My baby girl isn’t a baby anymore. Sniffle.

I mean, it’s hard enough to hear one of your friend’s (and an older friend at that) say the following about your 19 year old’s newest Facebook Profile: “Oh my GAWD! When did he get Hot?!?! He lost the chubby cheeks, gets himself a haircut and turns out SMOKIN‘!?!” (The song “It’s the end of the world as we know it” has been on constant loop in my head since I heard that phrase).


Ugh, barf.

Hearing “What a handsome boy you have!” is so much easier on a Mother’s ears(and heart) than THAT. You are my friend, and I love you. But you are a Slut, with a capital “S” for noticing and much, much worse for saying. In earshot. Dammit. I keep hearing it on a loop. It won’t go away.  You have been dis-invited to the girl date to see Magic Mike- because you will ruin it. By existing. YUCK.

Cory looks and sounds so much like his Dad that it is eerie. He has my hair and eye coloring, but everything else is Jimmy. So, I guess I knew this day would come. I was afraid that one day he would put down the ice cream and pick up the dumb bells. Not that I wanted him to be unhealthy- not at all, but once he shed the baby fat and the frizzy frame of hair that he hid under, I knew it would get real uncomfortable for me.

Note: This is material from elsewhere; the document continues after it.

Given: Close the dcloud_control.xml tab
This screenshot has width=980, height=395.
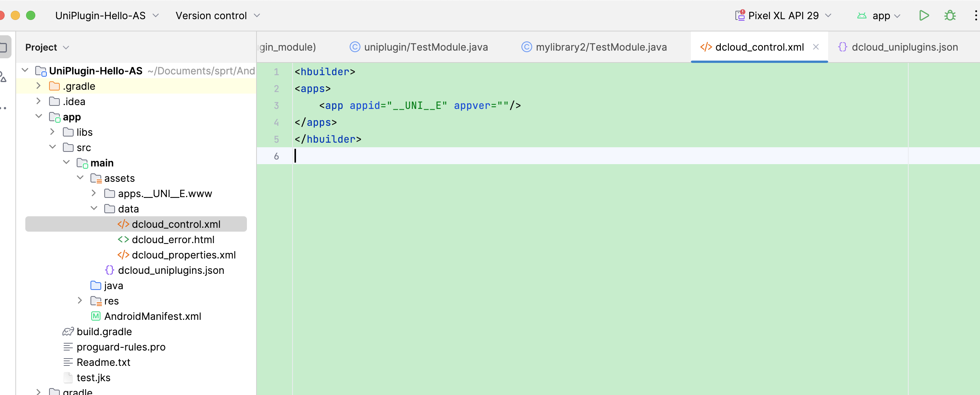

Hearing my babies get looked at as something more than just an adorable, or (in the case of my son) mischievous child is a completely unsettling and odd feeling.  I don’t think I like it much. I know I have to, but I don’t want to get used to it.

Compounding those two things with the inability to walk past a mirror without seeing my reflection and thinking “UGH,why do I look so OLD?” and not only feeling old, but ugly too. Then instantly remembering when I didn’t hate my face/body in the mirror, and fondly recalling what it was formerly capable of (muscle tone, flexibility, endurance, speed, strength) has caused some serious internal strife.  Now, if I could just get myself to run and lift weights instead of eating everything that isn’t nailed down when I am sad/depressed- maybe I could change that internal dialogue.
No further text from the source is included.